◆ SET OF TASKS ◆
A. Which LRA commanders does the article on the Uganda peace talks name as indicted by the International Criminal Court? List every one.
B. Pick up the article on the Uganda peace talks right after its final sentence and write the next few paragraphs.

◆ SELECTED EXCERPT ◆
* * * * *
Some worry alleged execution may damage peace deal, but most believe it will eventually be signed.
By Joe Wacha
At her roadside stall near the Palenga internal refugee camp, just a few kilometres south of Gulu, Phoebe Amuge was deep in conversation with her friends about the proposed peace deal between Uganda and the rebel Lord’s Resistance Army, LRA, in Juba, South Sudan.

Amuge admitted this was not the usual topic of discussion among her friends, but today their attention was on the news that the long-awaited signing of an agreement to end the conflict in the north was delayed again.

This time it was because rebel leader Joseph Kony reportedly executed another deputy commander – the recently appointed Okot Odhiambo.

News of Odhiambo’s alleged killing comes just months after Kony apparently executed his previous deputy, Vincent Otti, by firing squad in October, for insubordination.

Reasons for the latest reported execution remain unclear. But Odhiambo was reputedly the most ruthless of the LRA commanders, and there are suggestions that he was killed because he was opposed to signing a peace deal.

“This kind of development is indeed worrying,” said Amuge, “especially after seeing the process [move] really fast [during] the last few months of the negotiations.”

Florence Aguti, Amuge’s neighbour at a nearby stall, said she was dismayed when she heard that the peace deal signing was delayed again and that another rebel commander had allegedly been killed.

The women and their customers said they were now concerned that the reported killing would place yet more uncertainty over the talks.

“This man (Kony) forgets that he is also a beneficiary of our goodwill,” said a customer who asked not to be identified.

“How about if we also chose not to forgive him and treat him the way he is handling his commanders?”

Odhiambo was one of five LRA commanders indicted by the International Criminal Court, ICC, in July 2005 on a series of charges, including sexual enslavement, rape, murder and attacks against civilian population.

The ICC indictees were Kony, Otti , Odhiambo, Dominic Ongwen and Raska Lukwiya, who was killed in a clash with the Ugandan army.

Chris Owen Okoya, the local council representative of Palaro sub-county, which is Odhiambo’s birthplace, said he was upset by reports of the late commander’s death.
* * * * *
◆ DATASET EXTRACT ◆
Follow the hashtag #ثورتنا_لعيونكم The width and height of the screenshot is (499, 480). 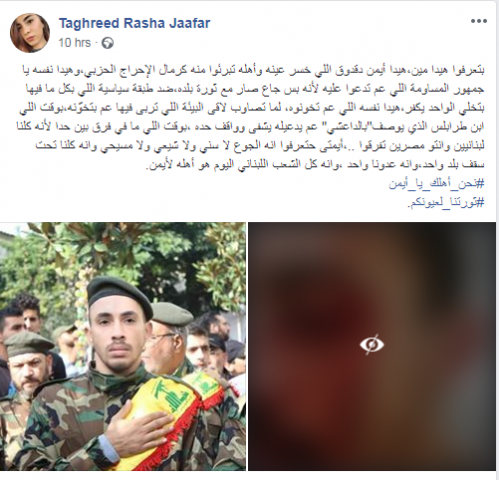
* * * * *
◆ EXPECTED ANSWERS ◆
A. Joseph Kony, Vincent Otti, Okot Odhiambo, Dominic Ongwen, Raska Lukwiya

B.
If Odhiambo’s death was true, Okoya said Kony may not be serious about peace.

While this latest LRA drama has dampened expectations about the peace deal, most people in the north believe it will eventually be signed.

Amuge was quick to note that at this point in the peace process, there is no turning back. She remained optimistic that Uganda has seen the last of the LRA rebellion.

Bishop Nelson Onono Onweng, of the Anglican Diocese of Northern Uganda, said Odhiambo’s reported death indicated that the LRA’s war was over.

Onweng said there soon would be no one left for Kony to work with, and, as a result, he would have to sign the peace pact.

“If you begin to kill everybody who is close with you, who will you work with?” he asked.

“It’s over. It is over, my brother. The.. LRA has come to an end. It’s finished.”

Onweng said Kony has wasted many opportunities and has few options left, “What will he be doing and who will be with him? I know he will sign the agreement, he has no other choice.”

Bosco Odongo, operator of a boda-boda motorcycle taxi in Lacor on the outskirts of Gulu, lamented Kony’s lack of reasoning and said he wished he could invite the LRA to return home.

“All this time, what has he been doing?” Odongo asked of Kony. “I wish the United Nations could [find a way] of reaching out the people in the bush and convince them to return home. That way the war and our worries would be no more,” he said.

“With the rainy season coming in full swing, our people want to settle to crop production and cease living as beggars.”

Joe Wacha is an IWPR-trained journalist who works in Gulu and Lira.